Copy each entry below exactly as it reads.

*Items from a dataset*:

----------

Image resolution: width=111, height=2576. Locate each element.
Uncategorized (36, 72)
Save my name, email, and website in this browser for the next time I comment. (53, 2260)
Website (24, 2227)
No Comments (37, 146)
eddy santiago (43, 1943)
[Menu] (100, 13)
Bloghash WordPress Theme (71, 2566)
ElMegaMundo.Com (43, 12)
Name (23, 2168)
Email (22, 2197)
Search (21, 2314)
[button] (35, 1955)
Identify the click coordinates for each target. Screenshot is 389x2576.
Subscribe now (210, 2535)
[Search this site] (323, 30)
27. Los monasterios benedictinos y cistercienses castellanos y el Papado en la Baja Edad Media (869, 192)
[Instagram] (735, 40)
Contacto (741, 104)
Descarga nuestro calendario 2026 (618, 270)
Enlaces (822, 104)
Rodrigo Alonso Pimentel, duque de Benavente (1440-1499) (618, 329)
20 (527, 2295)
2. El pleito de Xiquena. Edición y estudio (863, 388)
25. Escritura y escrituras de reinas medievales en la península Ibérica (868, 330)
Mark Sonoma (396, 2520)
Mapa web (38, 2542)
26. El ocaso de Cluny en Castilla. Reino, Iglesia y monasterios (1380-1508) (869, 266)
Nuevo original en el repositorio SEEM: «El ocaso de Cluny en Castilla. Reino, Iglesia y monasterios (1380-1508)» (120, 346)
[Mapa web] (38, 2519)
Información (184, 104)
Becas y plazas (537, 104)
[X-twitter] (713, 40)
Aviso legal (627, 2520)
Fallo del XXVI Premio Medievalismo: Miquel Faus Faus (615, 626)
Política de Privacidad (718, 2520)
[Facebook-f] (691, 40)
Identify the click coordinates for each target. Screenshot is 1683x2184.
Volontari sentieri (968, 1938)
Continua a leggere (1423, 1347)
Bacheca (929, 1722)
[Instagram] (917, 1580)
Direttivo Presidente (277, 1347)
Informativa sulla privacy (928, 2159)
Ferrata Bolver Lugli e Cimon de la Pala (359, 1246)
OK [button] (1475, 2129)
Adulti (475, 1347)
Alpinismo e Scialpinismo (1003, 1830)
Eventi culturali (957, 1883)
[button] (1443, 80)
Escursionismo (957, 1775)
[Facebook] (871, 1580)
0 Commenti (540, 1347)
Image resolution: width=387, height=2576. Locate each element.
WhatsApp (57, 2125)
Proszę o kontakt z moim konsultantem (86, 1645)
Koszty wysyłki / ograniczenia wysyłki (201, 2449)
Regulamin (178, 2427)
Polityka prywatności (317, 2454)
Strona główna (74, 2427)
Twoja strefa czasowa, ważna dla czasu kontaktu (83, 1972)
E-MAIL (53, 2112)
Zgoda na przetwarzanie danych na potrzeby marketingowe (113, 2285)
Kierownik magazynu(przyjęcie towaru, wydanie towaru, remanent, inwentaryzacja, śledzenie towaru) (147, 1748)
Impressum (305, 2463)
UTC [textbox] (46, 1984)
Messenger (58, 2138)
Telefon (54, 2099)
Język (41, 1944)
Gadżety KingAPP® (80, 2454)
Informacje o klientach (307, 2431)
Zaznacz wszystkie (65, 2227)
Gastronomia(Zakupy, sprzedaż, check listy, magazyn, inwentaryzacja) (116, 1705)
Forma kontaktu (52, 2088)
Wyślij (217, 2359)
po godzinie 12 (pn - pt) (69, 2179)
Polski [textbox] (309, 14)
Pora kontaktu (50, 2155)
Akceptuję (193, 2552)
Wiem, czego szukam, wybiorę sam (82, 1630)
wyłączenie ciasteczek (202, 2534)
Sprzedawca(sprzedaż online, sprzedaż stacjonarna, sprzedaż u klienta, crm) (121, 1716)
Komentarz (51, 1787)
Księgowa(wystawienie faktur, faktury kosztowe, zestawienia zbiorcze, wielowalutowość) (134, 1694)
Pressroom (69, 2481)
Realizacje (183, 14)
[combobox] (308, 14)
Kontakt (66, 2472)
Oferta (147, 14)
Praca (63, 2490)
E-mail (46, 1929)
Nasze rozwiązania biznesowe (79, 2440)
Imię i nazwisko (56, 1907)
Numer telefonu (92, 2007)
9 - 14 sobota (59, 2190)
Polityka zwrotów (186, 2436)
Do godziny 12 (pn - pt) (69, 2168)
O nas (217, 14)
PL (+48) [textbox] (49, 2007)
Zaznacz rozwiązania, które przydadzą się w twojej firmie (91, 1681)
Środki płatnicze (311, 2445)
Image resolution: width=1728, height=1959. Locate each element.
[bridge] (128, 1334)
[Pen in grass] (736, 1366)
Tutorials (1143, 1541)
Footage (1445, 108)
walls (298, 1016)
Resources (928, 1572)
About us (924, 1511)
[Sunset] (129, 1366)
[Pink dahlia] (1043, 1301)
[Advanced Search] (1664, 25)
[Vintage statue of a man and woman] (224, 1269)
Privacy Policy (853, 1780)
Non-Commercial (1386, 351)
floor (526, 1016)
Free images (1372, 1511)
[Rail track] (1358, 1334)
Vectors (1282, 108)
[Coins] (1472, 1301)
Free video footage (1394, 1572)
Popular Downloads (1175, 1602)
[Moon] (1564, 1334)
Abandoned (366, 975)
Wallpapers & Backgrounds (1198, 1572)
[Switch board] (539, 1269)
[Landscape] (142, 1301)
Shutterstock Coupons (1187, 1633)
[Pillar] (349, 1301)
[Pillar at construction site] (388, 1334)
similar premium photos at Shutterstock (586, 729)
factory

----------

*SOLUTION TO THE EXERCISE*:
Image resolution: width=111, height=2576. Locate each element.
Uncategorized (36, 72)
Save my name, email, and website in this browser for the next time I comment. (53, 2260)
Website (24, 2227)
No Comments (37, 146)
eddy santiago (43, 1943)
[Menu] (100, 13)
Bloghash WordPress Theme (71, 2566)
ElMegaMundo.Com (43, 12)
Name (23, 2168)
Email (22, 2197)
Search (21, 2314)
[button] (35, 1955)
Identify the click coordinates for each target. Screenshot is 389x2576.
Subscribe now (210, 2535)
[Search this site] (323, 30)
27. Los monasterios benedictinos y cistercienses castellanos y el Papado en la Baja Edad Media (869, 192)
[Instagram] (735, 40)
Contacto (741, 104)
Descarga nuestro calendario 2026 (618, 270)
Enlaces (822, 104)
Rodrigo Alonso Pimentel, duque de Benavente (1440-1499) (618, 329)
20 (527, 2295)
2. El pleito de Xiquena. Edición y estudio (863, 388)
25. Escritura y escrituras de reinas medievales en la península Ibérica (868, 330)
Mark Sonoma (396, 2520)
Mapa web (38, 2542)
26. El ocaso de Cluny en Castilla. Reino, Iglesia y monasterios (1380-1508) (869, 266)
Nuevo original en el repositorio SEEM: «El ocaso de Cluny en Castilla. Reino, Iglesia y monasterios (1380-1508)» (120, 346)
[Mapa web] (38, 2519)
Información (184, 104)
Becas y plazas (537, 104)
[X-twitter] (713, 40)
Aviso legal (627, 2520)
Fallo del XXVI Premio Medievalismo: Miquel Faus Faus (615, 626)
Política de Privacidad (718, 2520)
[Facebook-f] (691, 40)
Identify the click coordinates for each target. Screenshot is 1683x2184.
Volontari sentieri (968, 1938)
Continua a leggere (1423, 1347)
Bacheca (929, 1722)
[Instagram] (917, 1580)
Direttivo Presidente (277, 1347)
Informativa sulla privacy (928, 2159)
Ferrata Bolver Lugli e Cimon de la Pala (359, 1246)
OK [button] (1475, 2129)
Adulti (475, 1347)
Alpinismo e Scialpinismo (1003, 1830)
Eventi culturali (957, 1883)
[button] (1443, 80)
Escursionismo (957, 1775)
[Facebook] (871, 1580)
0 Commenti (540, 1347)
Image resolution: width=387, height=2576. Locate each element.
WhatsApp (57, 2125)
Proszę o kontakt z moim konsultantem (86, 1645)
Koszty wysyłki / ograniczenia wysyłki (201, 2449)
Regulamin (178, 2427)
Polityka prywatności (317, 2454)
Strona główna (74, 2427)
Twoja strefa czasowa, ważna dla czasu kontaktu (83, 1972)
E-MAIL (53, 2112)
Zgoda na przetwarzanie danych na potrzeby marketingowe (113, 2285)
Kierownik magazynu(przyjęcie towaru, wydanie towaru, remanent, inwentaryzacja, śledzenie towaru) (147, 1748)
Impressum (305, 2463)
UTC [textbox] (46, 1984)
Messenger (58, 2138)
Telefon (54, 2099)
Język (41, 1944)
Gadżety KingAPP® (80, 2454)
Informacje o klientach (307, 2431)
Zaznacz wszystkie (65, 2227)
Gastronomia(Zakupy, sprzedaż, check listy, magazyn, inwentaryzacja) (116, 1705)
Forma kontaktu (52, 2088)
Wyślij (217, 2359)
po godzinie 12 (pn - pt) (69, 2179)
Polski [textbox] (309, 14)
Pora kontaktu (50, 2155)
Akceptuję (193, 2552)
Wiem, czego szukam, wybiorę sam (82, 1630)
wyłączenie ciasteczek (202, 2534)
Sprzedawca(sprzedaż online, sprzedaż stacjonarna, sprzedaż u klienta, crm) (121, 1716)
Komentarz (51, 1787)
Księgowa(wystawienie faktur, faktury kosztowe, zestawienia zbiorcze, wielowalutowość) (134, 1694)
Pressroom (69, 2481)
Realizacje (183, 14)
[combobox] (308, 14)
Kontakt (66, 2472)
Oferta (147, 14)
Praca (63, 2490)
E-mail (46, 1929)
Nasze rozwiązania biznesowe (79, 2440)
Imię i nazwisko (56, 1907)
Numer telefonu (92, 2007)
9 - 14 sobota (59, 2190)
Polityka zwrotów (186, 2436)
Do godziny 12 (pn - pt) (69, 2168)
O nas (217, 14)
PL (+48) [textbox] (49, 2007)
Zaznacz rozwiązania, które przydadzą się w twojej firmie (91, 1681)
Środki płatnicze (311, 2445)
Image resolution: width=1728, height=1959. Locate each element.
[bridge] (128, 1334)
[Pen in grass] (736, 1366)
Tutorials (1143, 1541)
Footage (1445, 108)
walls (298, 1016)
Resources (928, 1572)
About us (924, 1511)
[Sunset] (129, 1366)
[Pink dahlia] (1043, 1301)
[Advanced Search] (1664, 25)
[Vintage statue of a man and woman] (224, 1269)
Privacy Policy (853, 1780)
Non-Commercial (1386, 351)
floor (526, 1016)
Free images (1372, 1511)
[Rail track] (1358, 1334)
Vectors (1282, 108)
[Coins] (1472, 1301)
Free video footage (1394, 1572)
Popular Downloads (1175, 1602)
[Moon] (1564, 1334)
Abandoned (366, 975)
Wallpapers & Backgrounds (1198, 1572)
[Switch board] (539, 1269)
[Landscape] (142, 1301)
Shutterstock Coupons (1187, 1633)
[Pillar] (349, 1301)
[Pillar at construction site] (388, 1334)
similar premium photos at Shutterstock (586, 729)
factory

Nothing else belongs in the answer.